Artikel 5. Belastingjaar

  • 1.

    Voor vaste standplaatsen is het belastingjaar gelijk aan een kalenderjaar.

  • 2.

    Voor dagstandplaatsen en gronduitstalling ten behoeve van standwerken of demonstratie is het belastingjaar gelijk aan een marktdag.

Artikel 6. Wijze van heffing

  • 1.

    Het marktgeld voor een vaste standplaats wordt geheven bij wege van aanslag.

  • 2.

    In afwijking van het eerste lid wordt het marktgeld voor een dagstandplaats en gronduitstalling ten behoeve van standwerken of demonstratie geheven door middel van een mondelinge kennisgeving, dan wel gedagtekende schriftelijke kennisgeving waarop het gevorderde bedrag is vermeld. Het gevorderde bedrag wordt mondeling, dan wel door toezending of uitreiking van de schriftelijke kennisgeving aan de belastingschuldige bekendgemaakt.
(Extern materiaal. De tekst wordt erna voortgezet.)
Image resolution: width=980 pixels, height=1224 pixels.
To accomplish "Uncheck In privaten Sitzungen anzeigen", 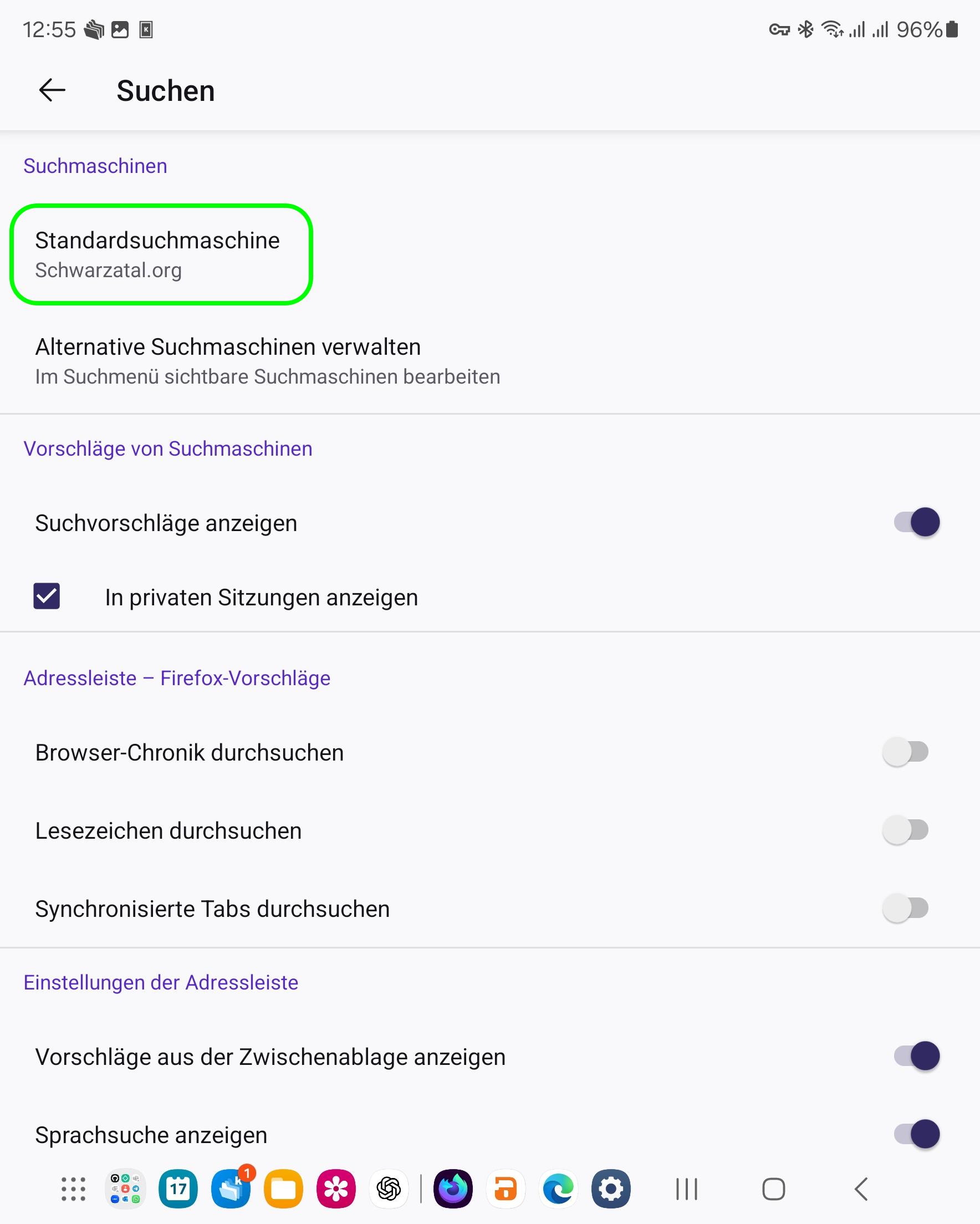I will click(x=47, y=596).
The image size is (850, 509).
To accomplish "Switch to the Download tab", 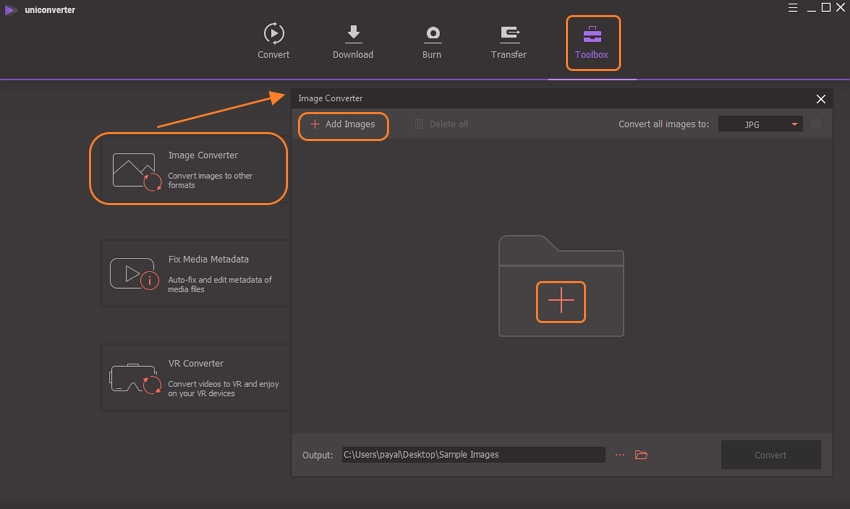I will (x=352, y=41).
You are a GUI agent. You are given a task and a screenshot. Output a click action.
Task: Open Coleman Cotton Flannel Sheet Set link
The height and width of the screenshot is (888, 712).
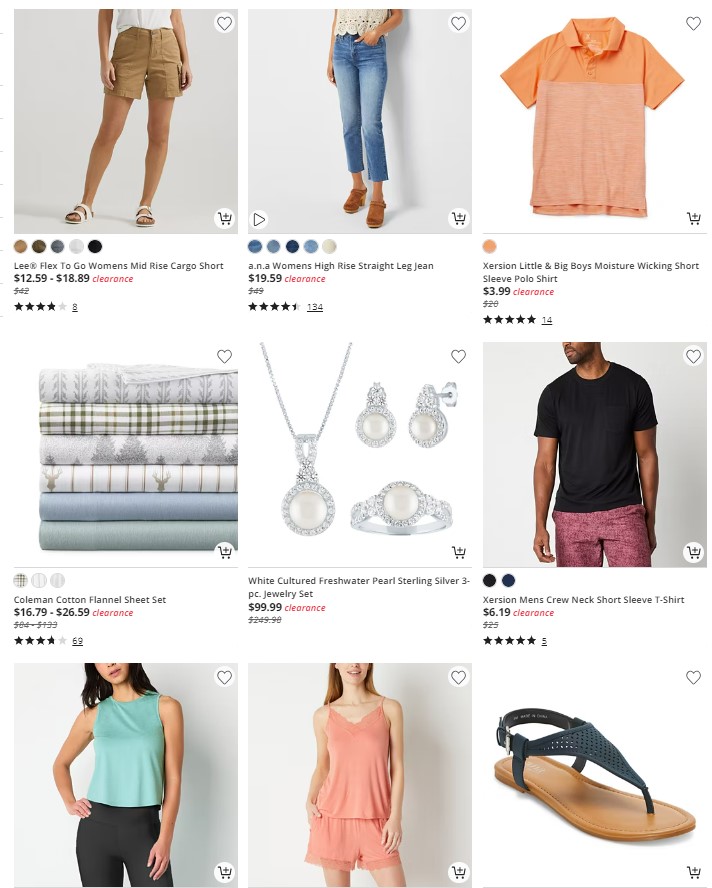[89, 599]
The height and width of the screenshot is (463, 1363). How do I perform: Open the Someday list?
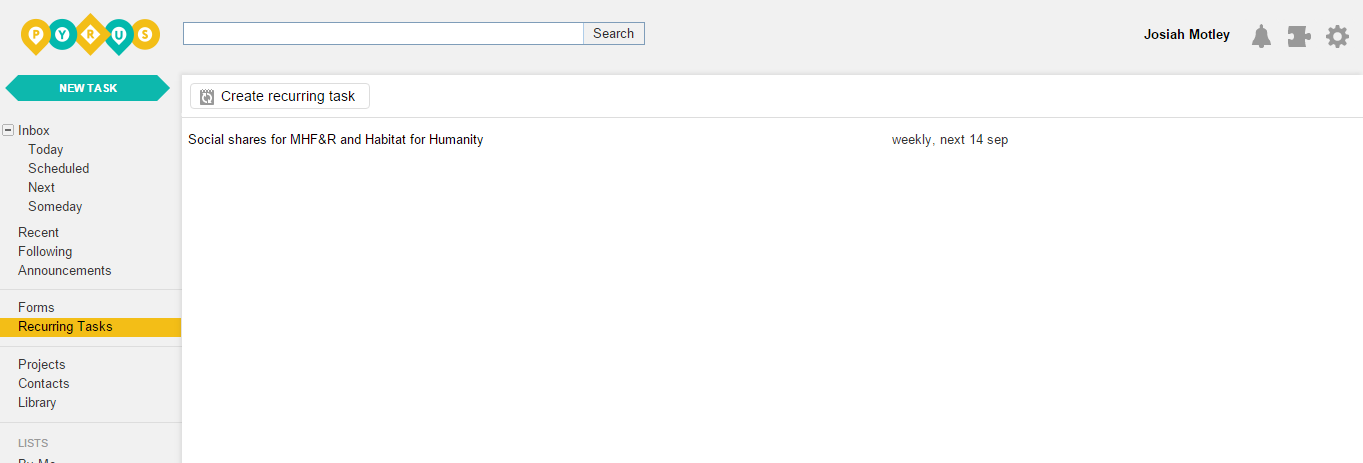(55, 207)
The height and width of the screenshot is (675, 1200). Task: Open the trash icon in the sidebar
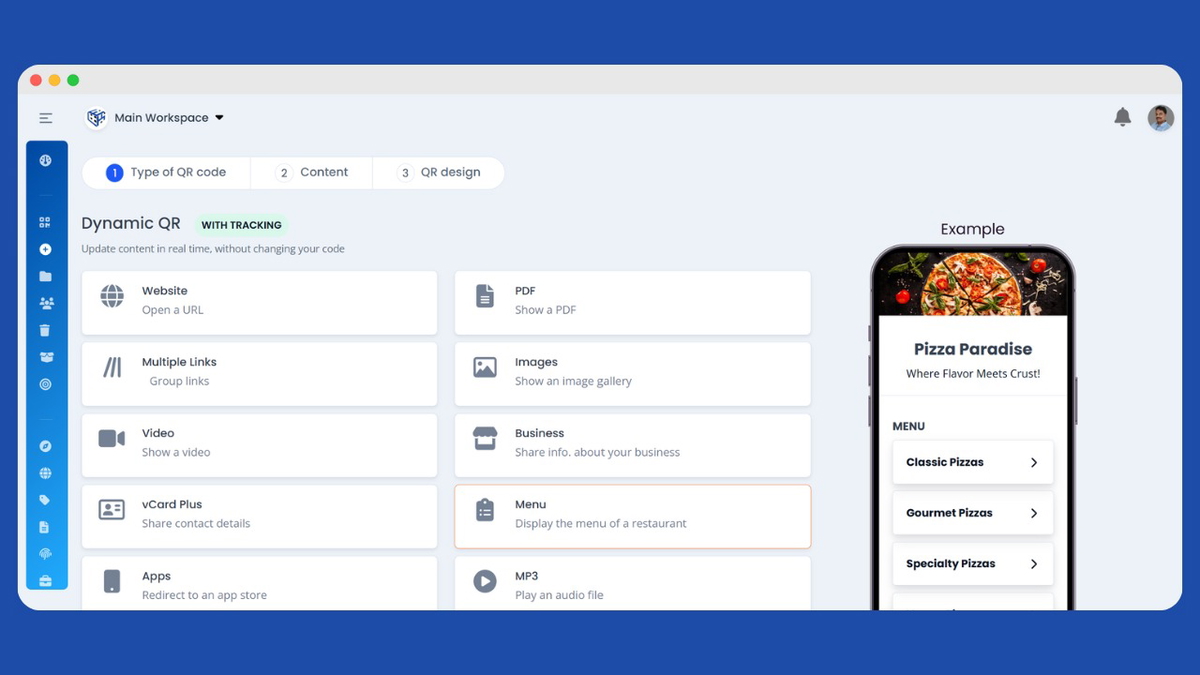pos(46,330)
Artikel 7. Ontstaan van de belastingschuld

  • 1.

    Het recht is verschuldigd bij het begin van het belastingjaar of, zo dit later is, bij het begin van de belastingplicht.

  • 2.

    Indien de belastingplicht in de loop van het belastingjaar begint, is het recht verschuldigd voor zoveel twaalfde gedeelten van het voor dat jaar verschuldigde marktgelden als er in dat jaar, na het begin van de belastingplicht, nog volle kalendermaanden overblijven.

  • 3.

    Indien de belastingplicht in de loop van het belastingjaar eindigt, bestaat aanspraak op ontheffing voor zoveel twaalfde gedeelten van het voor dat jaar verschuldigde marktgelden als er in dat jaar, na het einde van de belastingplicht, nog volle kalendermaanden overblijven.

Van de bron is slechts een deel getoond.